Others have already covered using the depth and normals buffers for edge detection, so I intentionally will keep that area brief in this writeup. Instead, I’ll be detailing some related techniques I use in combination with these to push the effect a bit further.

Depth-normals edge detection

This part might be a bit of recap if you’ve already looked into 3d pixel art outlines before. The idea here is to sample a neighborhood of pixels in the depth and normals textures, compare depth/normal differences, and draw outlines when these differences surpass some threshold. The idea is quite simple, but I’ve found tuning these thresholds to be the finnicky part.

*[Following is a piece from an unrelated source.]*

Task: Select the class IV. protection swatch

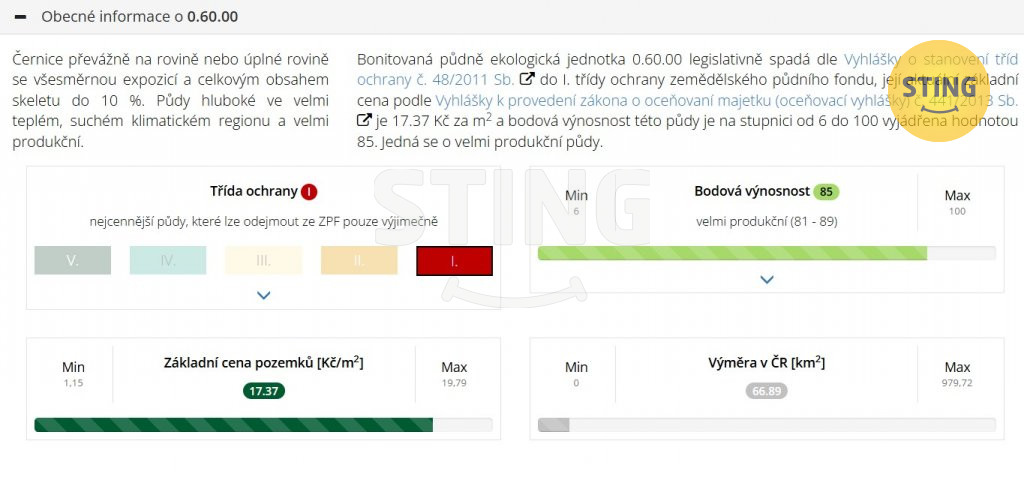Action: (x=168, y=260)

Depth edge detection would look something like:

// center depth
float d_c = texture(DEPTH_TEXTURE, screenUV);

// neighbor depths
float d_t = texture(DEPTH_TEXTURE, screenUV + vec2(0,  1) * texelSize);
float d_b = texture(DEPTH_TEXTURE, screenUV + vec2(0, -1) * texelSize);
float d_l = texture(DEPTH_TEXTURE, screenUV + vec2(-1, 0) * texelSize);
float d_r = texture(DEPTH_TEXTURE, screenUV + vec2( 1, 0) * texelSize);

// compare neighbors against center
float delta_t = d_t - d_c;
float delta_b = d_b - d_c;
float delta_l = d_l - d_c;
float delta_r = d_r - d_c;

// only let the nearer side of the discontinuity draw the edge
float edge_t = step(DEPTH_THRESHOLD, abs(delta_t)) * step(delta_t, 0.0);
float edge_b = step(DEPTH_THRESHOLD, abs(delta_b)) * step(delta_b, 0.0);
float edge_l = step(DEPTH_THRESHOLD, abs(delta_l)) * step(delta_l, 0.0);
float edge_r = step(DEPTH_THRESHOLD, abs(delta_r)) * step(delta_r, 0.0);

float depth_edge = max(max(edge_t, edge_b), max(edge_l, edge_r));
float3 preview = float3(depth_edge, 0.0, 0.0);

We can visualize our depth edges in red:

Similarly, we can detect differences in the normals buffer to get interior edges. Below shows depth differences in red, and now normal differences in green:

Now, we can blend this mask into our scene. You can get creative here - for example, set different colors per mask channel so depth outlines get darkened, and interior normal edges get brightened, or use the mask to brighten/darken the original pixel’s scene color using light attenuation.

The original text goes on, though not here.